_Task item_. Quote only the lines that start at the line with "You are a computer-use" and run to the end of the entries; omit the pictures.

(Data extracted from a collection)
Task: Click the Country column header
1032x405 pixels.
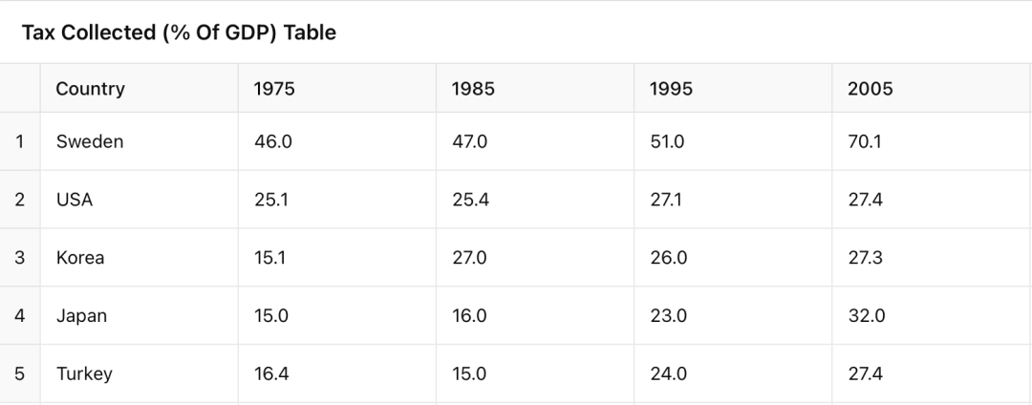Action: click(91, 89)
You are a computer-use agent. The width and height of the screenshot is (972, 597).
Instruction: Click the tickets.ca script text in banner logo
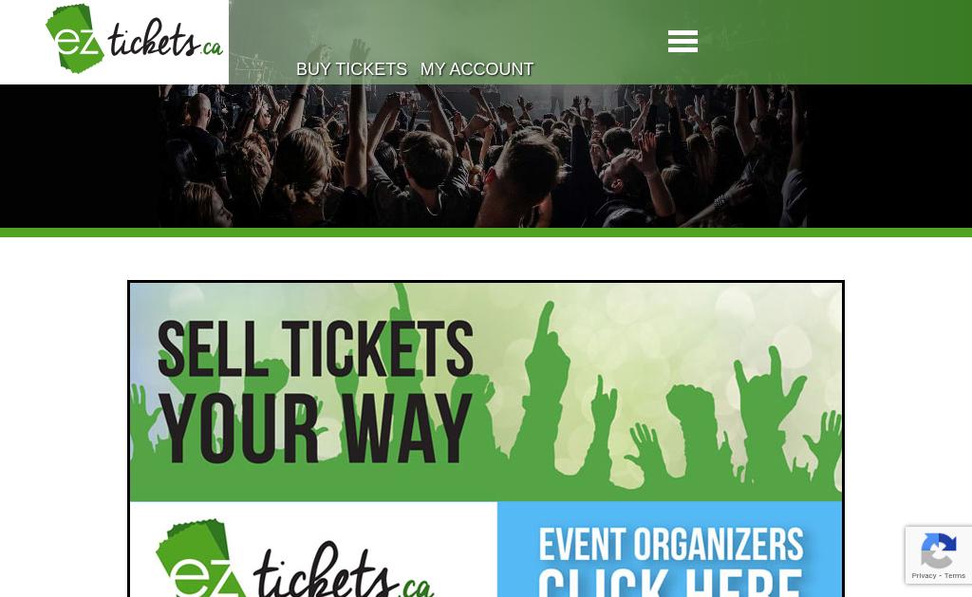pyautogui.click(x=344, y=570)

_Answer space_.
You are a computer-use agent. The width and height of the screenshot is (972, 597).
Instruction: Click the tickets.ca script text in banner logo
pyautogui.click(x=344, y=570)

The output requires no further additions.